**Problem requirements**
Copy out the stretch of records from the line containing "Given: Expand the Dokument dropdown menu" through the line containing "Looking at the screenshot, I should [x=8, y=240].", both included, reproducing each line verbatim. Omit the pictures from your answer.
[BEGIN Extracted entries]
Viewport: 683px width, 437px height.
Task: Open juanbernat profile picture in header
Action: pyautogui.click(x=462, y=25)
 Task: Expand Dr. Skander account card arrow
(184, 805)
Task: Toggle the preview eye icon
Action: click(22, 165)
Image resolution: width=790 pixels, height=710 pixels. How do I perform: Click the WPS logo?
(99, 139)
[END Extracted entries]
[BEGIN Extracted entries]
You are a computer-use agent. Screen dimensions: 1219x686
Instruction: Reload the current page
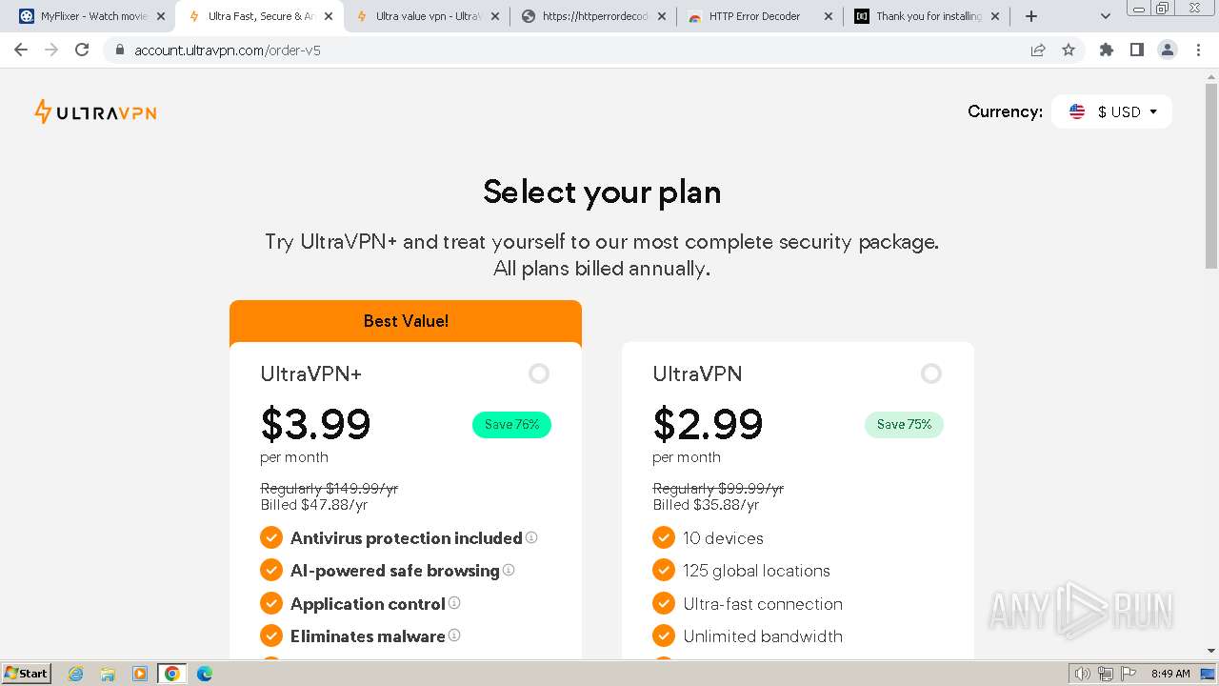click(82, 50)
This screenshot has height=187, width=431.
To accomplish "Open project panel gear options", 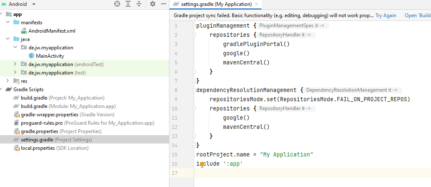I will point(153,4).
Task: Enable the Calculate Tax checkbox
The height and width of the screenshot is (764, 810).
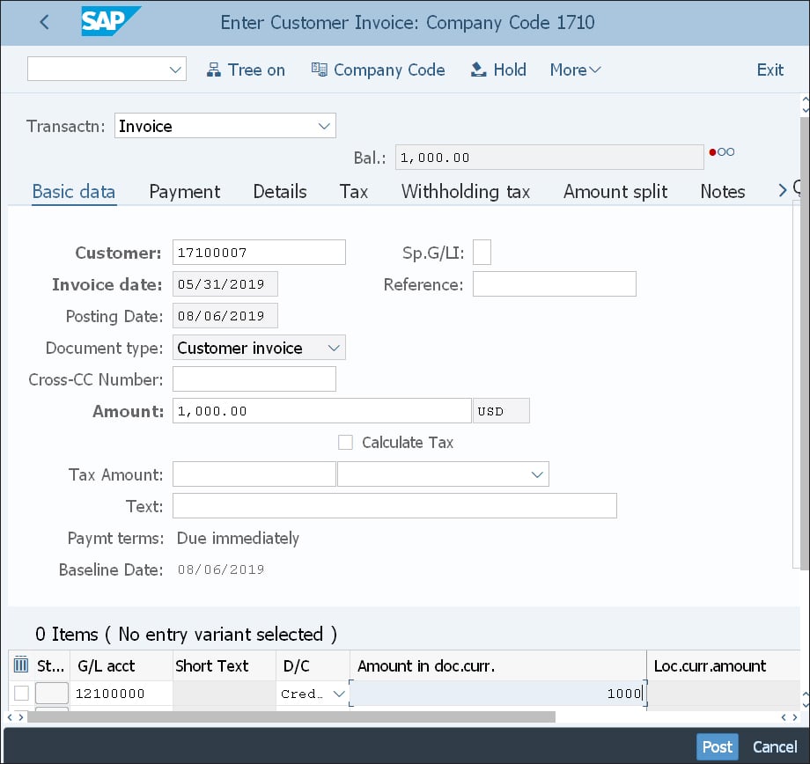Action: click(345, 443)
[END Extracted entries]
[BEGIN Extracted entries]
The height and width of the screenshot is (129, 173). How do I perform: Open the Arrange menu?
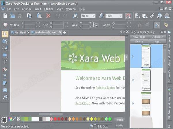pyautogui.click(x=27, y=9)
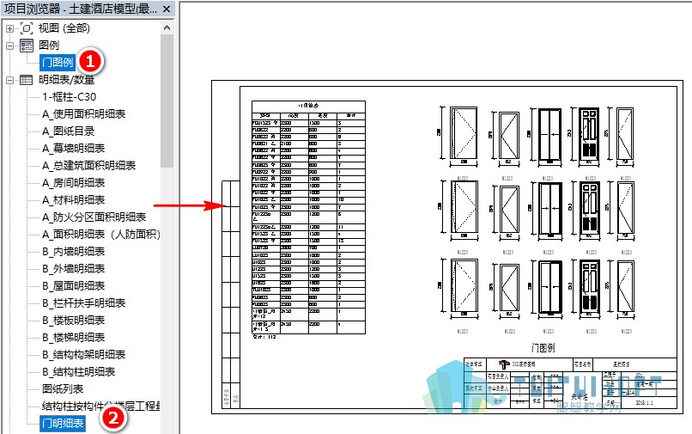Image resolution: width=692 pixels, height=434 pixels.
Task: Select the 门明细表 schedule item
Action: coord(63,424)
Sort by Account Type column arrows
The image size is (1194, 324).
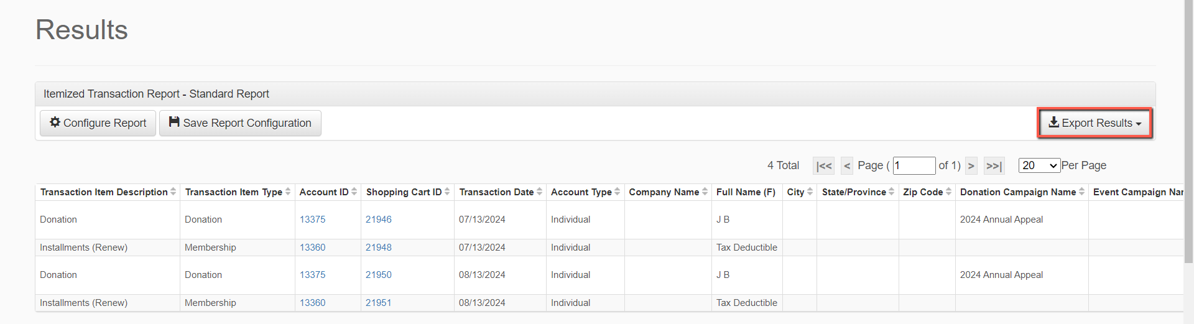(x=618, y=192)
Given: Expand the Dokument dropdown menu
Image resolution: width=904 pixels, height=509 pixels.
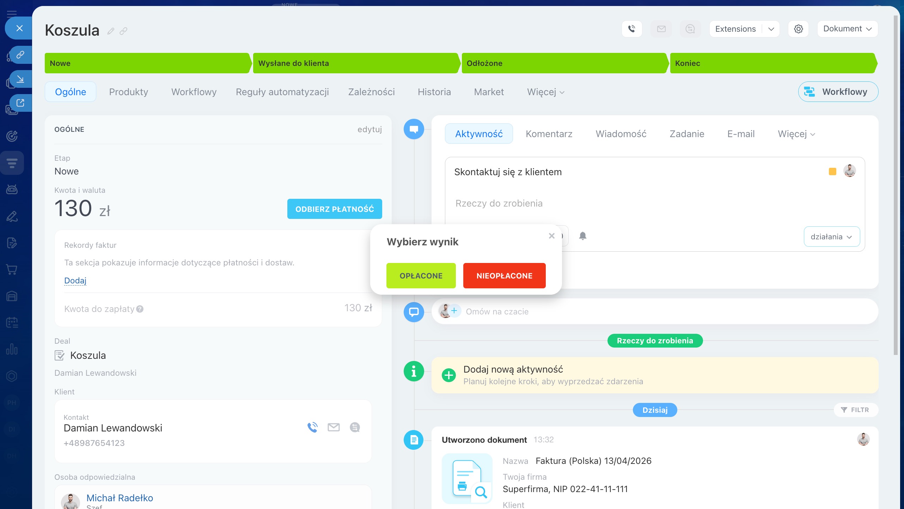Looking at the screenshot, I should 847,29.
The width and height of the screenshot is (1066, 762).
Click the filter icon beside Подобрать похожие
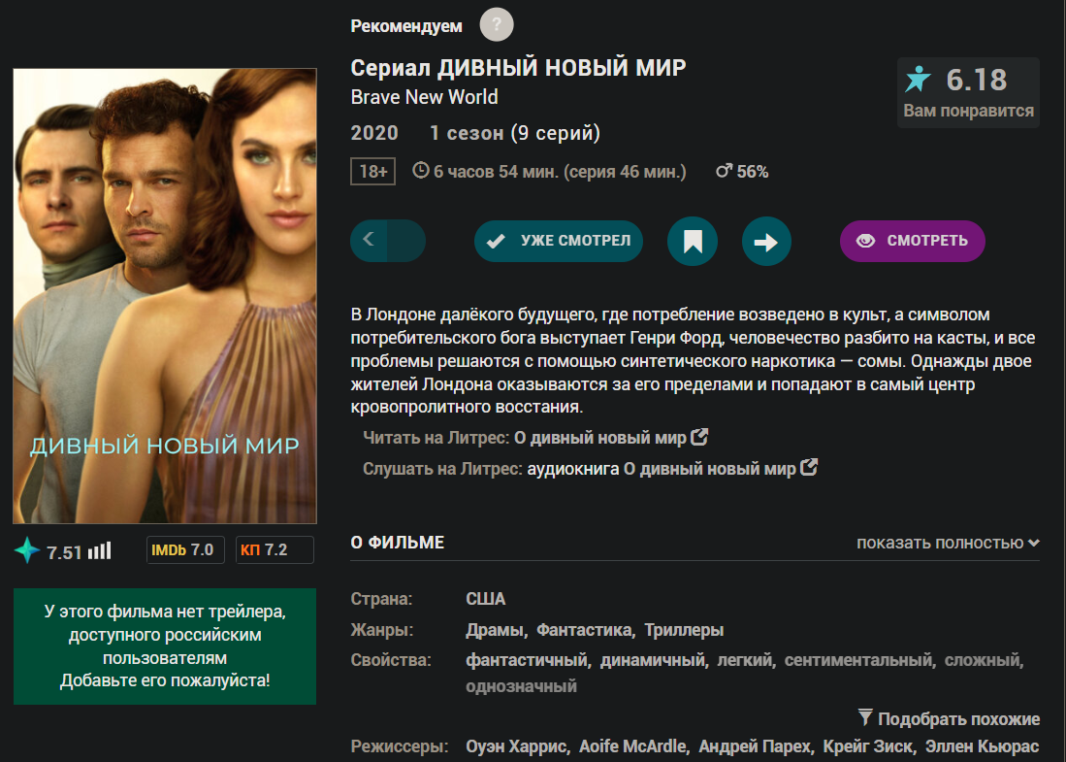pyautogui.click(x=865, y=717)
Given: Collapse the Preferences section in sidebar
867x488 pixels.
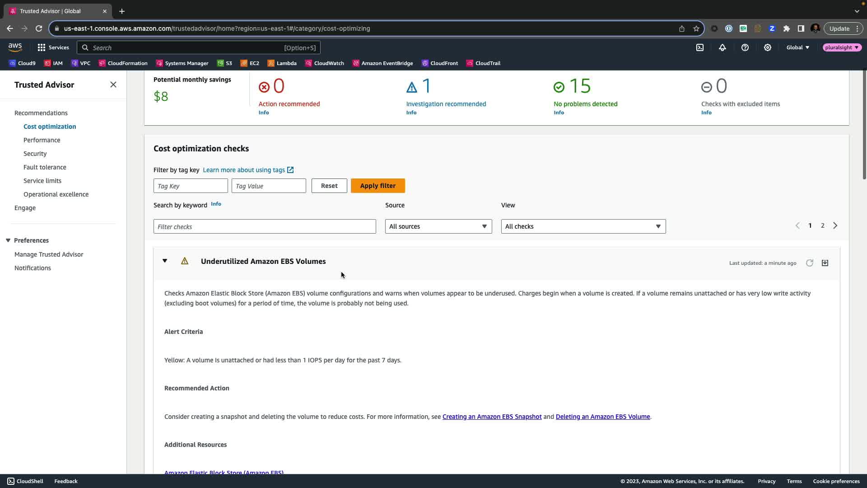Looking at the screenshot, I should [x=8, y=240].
[END Extracted entries]
**Correct output**
Given: Expand the Dokument dropdown menu
Image resolution: width=904 pixels, height=509 pixels.
Looking at the screenshot, I should 847,29.
The width and height of the screenshot is (1066, 762).
Click the filter icon beside Подобрать похожие
pyautogui.click(x=865, y=717)
Given: Collapse the Preferences section in sidebar
867x488 pixels.
Looking at the screenshot, I should [x=8, y=240].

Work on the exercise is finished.